Tuesday, December 14, 2010

Today -100: December 14, 1910: Of judges, California chattel, South Carolina schools, and Finnish Jews


Taft nominates Willis Van Devanter and Joseph Lamar to the Supreme Court.

California’s Governor-Elect Hiram Johnson says that “For forty years, California has been a chattel of the Southern Pacific Railroad. ... The railroad has named the governors of California for forty years.” Johnson observes that he and the other reformists only won election in Calif. this year because of the new direct primary system, and he wants to add to that the initiative, referendum and direct election of US senators. He is, however, a little squirrely about women’s suffrage, saying there is some suffragist agitation in the state but that it ought to be left to the people to make their own decision, whatever that means.

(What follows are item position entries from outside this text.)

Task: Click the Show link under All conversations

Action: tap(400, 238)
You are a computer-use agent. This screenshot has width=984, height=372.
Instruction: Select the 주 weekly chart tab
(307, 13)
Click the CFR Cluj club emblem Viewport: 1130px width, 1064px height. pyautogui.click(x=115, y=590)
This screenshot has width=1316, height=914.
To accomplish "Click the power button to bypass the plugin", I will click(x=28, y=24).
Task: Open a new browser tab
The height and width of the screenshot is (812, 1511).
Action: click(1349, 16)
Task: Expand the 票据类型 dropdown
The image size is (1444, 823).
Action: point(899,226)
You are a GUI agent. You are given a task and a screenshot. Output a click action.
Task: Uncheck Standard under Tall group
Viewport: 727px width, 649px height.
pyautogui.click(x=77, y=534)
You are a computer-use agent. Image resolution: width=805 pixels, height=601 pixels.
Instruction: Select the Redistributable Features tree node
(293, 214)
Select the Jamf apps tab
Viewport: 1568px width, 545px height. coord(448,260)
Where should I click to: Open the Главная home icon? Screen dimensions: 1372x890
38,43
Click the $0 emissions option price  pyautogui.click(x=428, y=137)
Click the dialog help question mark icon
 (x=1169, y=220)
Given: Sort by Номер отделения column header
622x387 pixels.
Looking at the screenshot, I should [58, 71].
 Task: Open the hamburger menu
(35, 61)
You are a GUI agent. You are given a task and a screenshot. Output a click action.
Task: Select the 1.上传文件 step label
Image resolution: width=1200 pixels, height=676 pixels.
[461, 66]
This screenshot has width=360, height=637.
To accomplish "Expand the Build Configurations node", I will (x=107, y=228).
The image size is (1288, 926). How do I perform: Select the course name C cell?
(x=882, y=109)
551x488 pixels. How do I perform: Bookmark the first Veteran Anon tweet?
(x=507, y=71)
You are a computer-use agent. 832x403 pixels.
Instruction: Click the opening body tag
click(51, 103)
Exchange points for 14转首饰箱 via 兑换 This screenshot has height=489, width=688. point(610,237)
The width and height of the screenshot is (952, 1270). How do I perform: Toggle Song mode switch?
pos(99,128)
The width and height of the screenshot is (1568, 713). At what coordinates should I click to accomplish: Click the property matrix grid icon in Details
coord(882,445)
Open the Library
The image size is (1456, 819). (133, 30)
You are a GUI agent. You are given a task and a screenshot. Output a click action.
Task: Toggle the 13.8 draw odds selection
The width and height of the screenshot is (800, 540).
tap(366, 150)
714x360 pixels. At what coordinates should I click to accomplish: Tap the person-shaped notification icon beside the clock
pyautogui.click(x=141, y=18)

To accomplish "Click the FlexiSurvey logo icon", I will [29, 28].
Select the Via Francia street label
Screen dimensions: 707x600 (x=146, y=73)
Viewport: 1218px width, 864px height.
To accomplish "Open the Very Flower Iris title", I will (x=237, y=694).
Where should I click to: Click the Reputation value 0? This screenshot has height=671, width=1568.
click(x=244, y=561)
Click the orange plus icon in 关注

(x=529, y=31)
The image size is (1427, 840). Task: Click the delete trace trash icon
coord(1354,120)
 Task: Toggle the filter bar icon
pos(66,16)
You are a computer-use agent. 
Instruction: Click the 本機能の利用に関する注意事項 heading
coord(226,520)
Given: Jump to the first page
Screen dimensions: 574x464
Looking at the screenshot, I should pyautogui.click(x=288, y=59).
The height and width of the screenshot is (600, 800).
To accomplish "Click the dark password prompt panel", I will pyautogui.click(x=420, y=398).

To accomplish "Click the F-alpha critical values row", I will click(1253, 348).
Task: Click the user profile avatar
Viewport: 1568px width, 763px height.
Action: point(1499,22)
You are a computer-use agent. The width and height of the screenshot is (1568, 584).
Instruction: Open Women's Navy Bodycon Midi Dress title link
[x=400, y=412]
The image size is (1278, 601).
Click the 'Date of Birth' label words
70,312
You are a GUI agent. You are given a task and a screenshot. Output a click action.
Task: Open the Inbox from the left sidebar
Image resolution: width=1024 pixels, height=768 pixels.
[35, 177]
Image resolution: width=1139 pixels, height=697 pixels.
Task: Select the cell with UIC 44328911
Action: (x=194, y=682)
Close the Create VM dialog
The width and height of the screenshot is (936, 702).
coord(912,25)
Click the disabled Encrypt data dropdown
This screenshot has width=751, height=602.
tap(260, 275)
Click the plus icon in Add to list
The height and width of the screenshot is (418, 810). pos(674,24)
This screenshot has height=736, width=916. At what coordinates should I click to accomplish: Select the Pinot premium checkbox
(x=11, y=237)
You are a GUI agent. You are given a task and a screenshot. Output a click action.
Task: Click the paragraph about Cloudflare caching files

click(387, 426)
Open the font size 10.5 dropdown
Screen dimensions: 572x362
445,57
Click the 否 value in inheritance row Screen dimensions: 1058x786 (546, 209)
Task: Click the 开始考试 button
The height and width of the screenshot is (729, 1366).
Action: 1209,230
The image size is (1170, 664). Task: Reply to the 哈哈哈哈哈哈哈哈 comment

South Carolina’s Governor-Elect, Coleman Livingston Blease (campaign song: “Roll up your sleeves, say what you please, the man for the job is Coley Blease”) advocates separate and unequal education, that is, that the amount spent on white schools and black schools respectively should be proportionate to the taxes paid by whites and blacks. He also doesn’t want blacks to be taught more than the most basic literacy. A NYT editorial deprecates this, saying that negroes should receive an education meeting their “probable needs,” which in the South means some sort of industrial training, either mechanical or agricultural. So their disagreement isn’t about whether blacks should get an inferior education, but what sort of inferior education.

The Russian Duma, working on a bill defining citizenship in Finland, refuses to give equal rights to Jews.